Most accept that young people are the sector of the population carrying most of the burden, but recent statistics paint a very different picture, especially for retirees over the past five years:

  • 60 percent of Canadians are retiring in debt and 19 percent of retired Canadians are accruing new debt.  Those aged 50-59 are taking on an alarming amount of debt. (CIBC poll, Spring 2012)
  • Canadians over the age of 65 have the highest insolvency and bankruptcy rates in the country. (CIBC poll, Spring 2012)
  • Nearly two in three Canadians (65 percent) believe they have financial habits to improve – and those same habits have Canadians worried. (Ipsos poll, Fall 2015)

Therefore, it is important to consult with a financial advisor at any early stage in life to understand how to plan for a manageable level of debt and a financially healthy retirement.

Tax and financial advisors should also make the discussion of debt management a priority for pre-retirees and their adult children.  It’s an investment in financial literacy that will pay off in spades with a worry free retirement.
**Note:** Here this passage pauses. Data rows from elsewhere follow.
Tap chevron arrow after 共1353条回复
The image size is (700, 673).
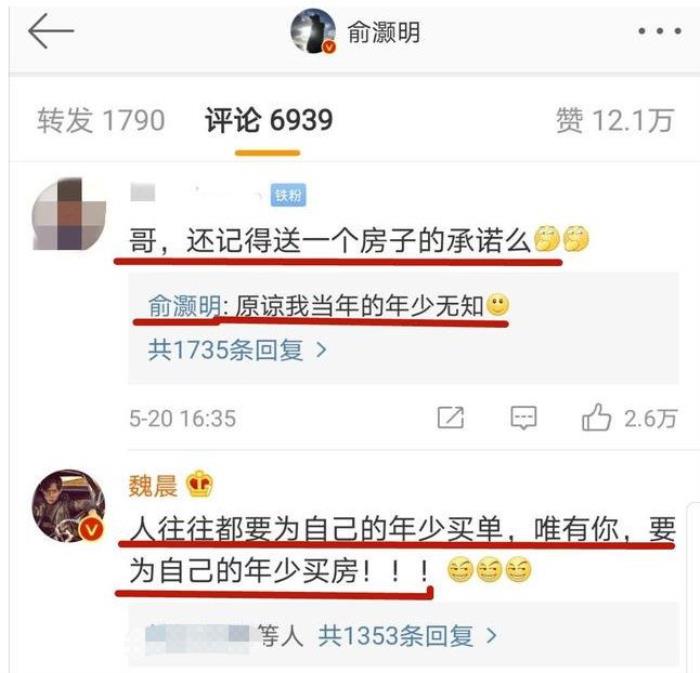pyautogui.click(x=491, y=636)
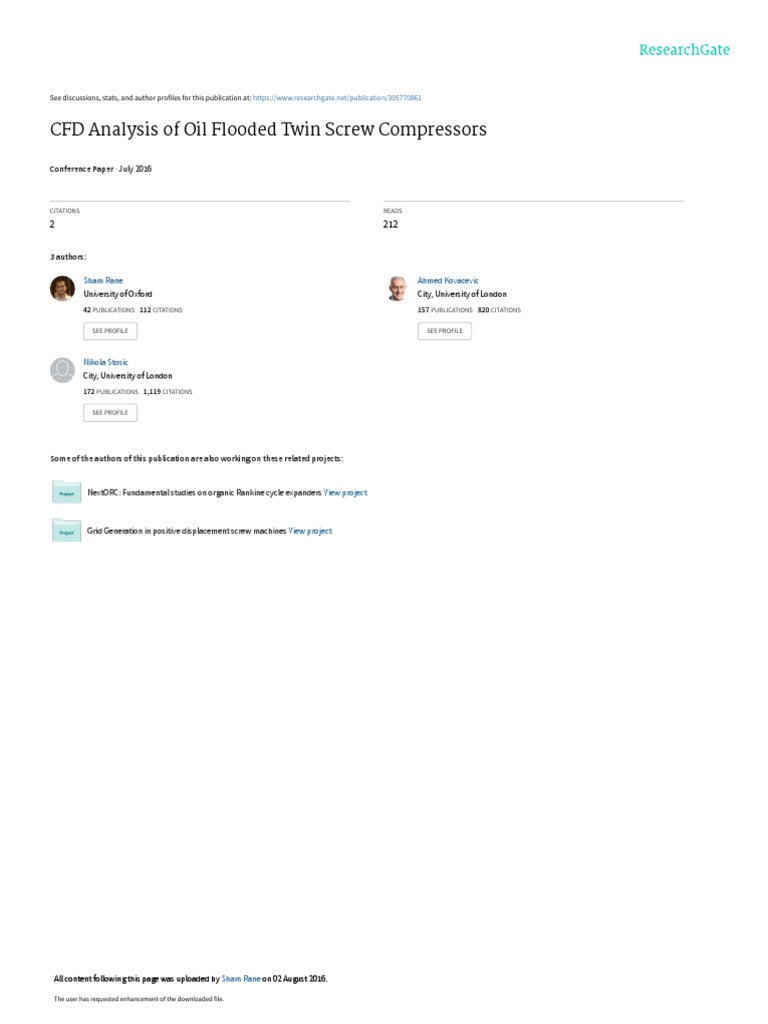This screenshot has width=768, height=1024.
Task: Click the ResearchGate logo
Action: pos(684,50)
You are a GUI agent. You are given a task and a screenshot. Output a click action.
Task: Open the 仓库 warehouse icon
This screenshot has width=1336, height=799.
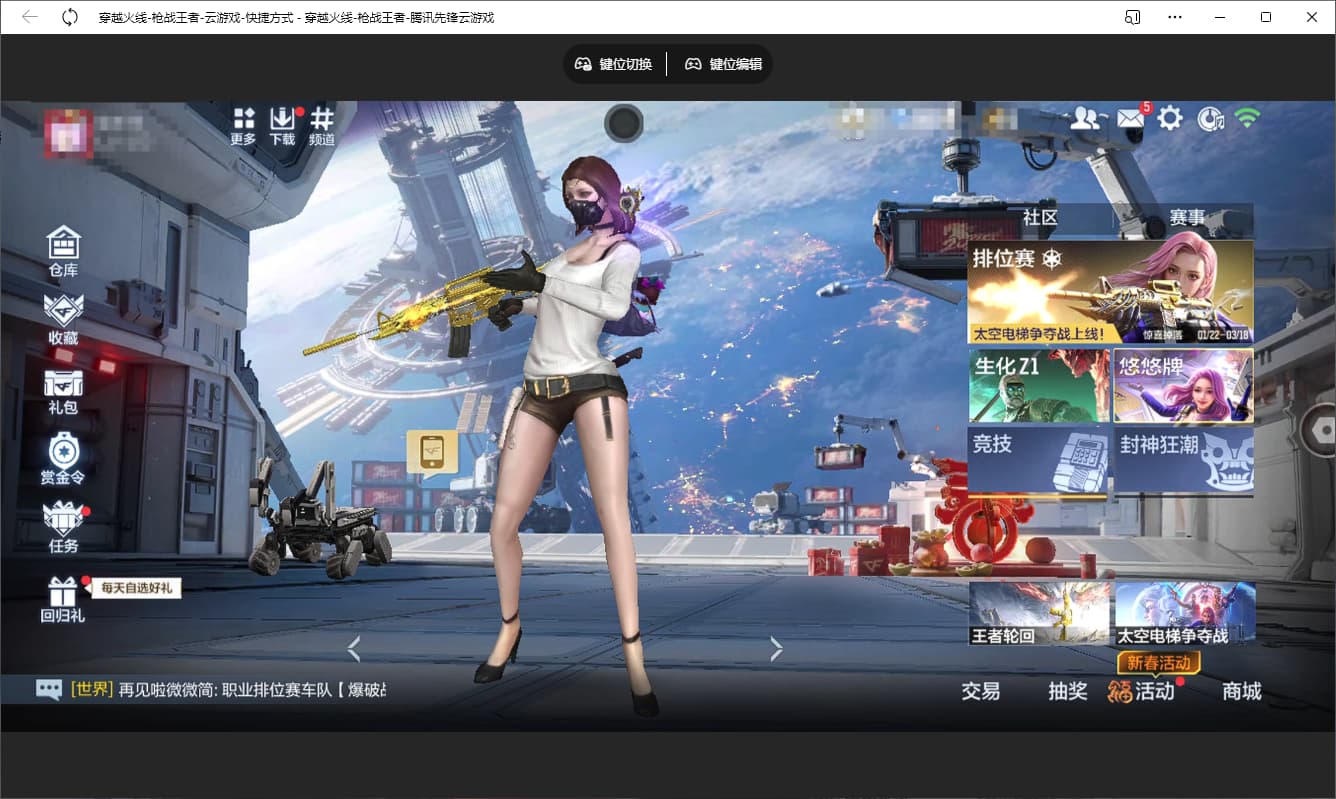click(x=63, y=250)
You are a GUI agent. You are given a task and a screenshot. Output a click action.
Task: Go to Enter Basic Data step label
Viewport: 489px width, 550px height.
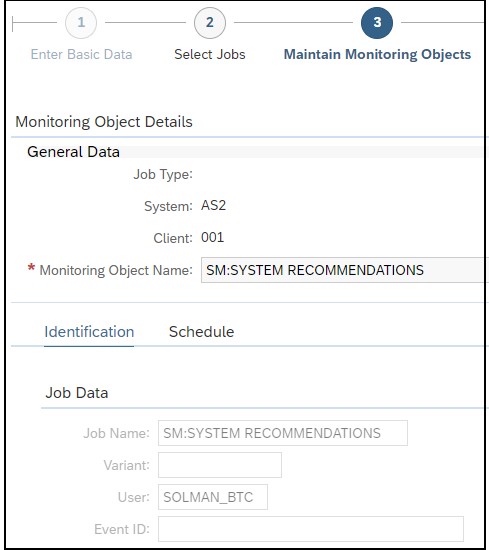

This is the first article in our debt management series by Knowledge Bureau Faculty member Marcia Elaschuk, DFA-Bookkeeping Services SpecialistTM. Marcia will be hosting the CE Summit workshop session on Managing Debt Sources in all four cities November 21-28. Walk-up registration is available – visit the CE Summits agenda for more information.

©2017 Knowledge Bureau Inc. All Rights Reserved.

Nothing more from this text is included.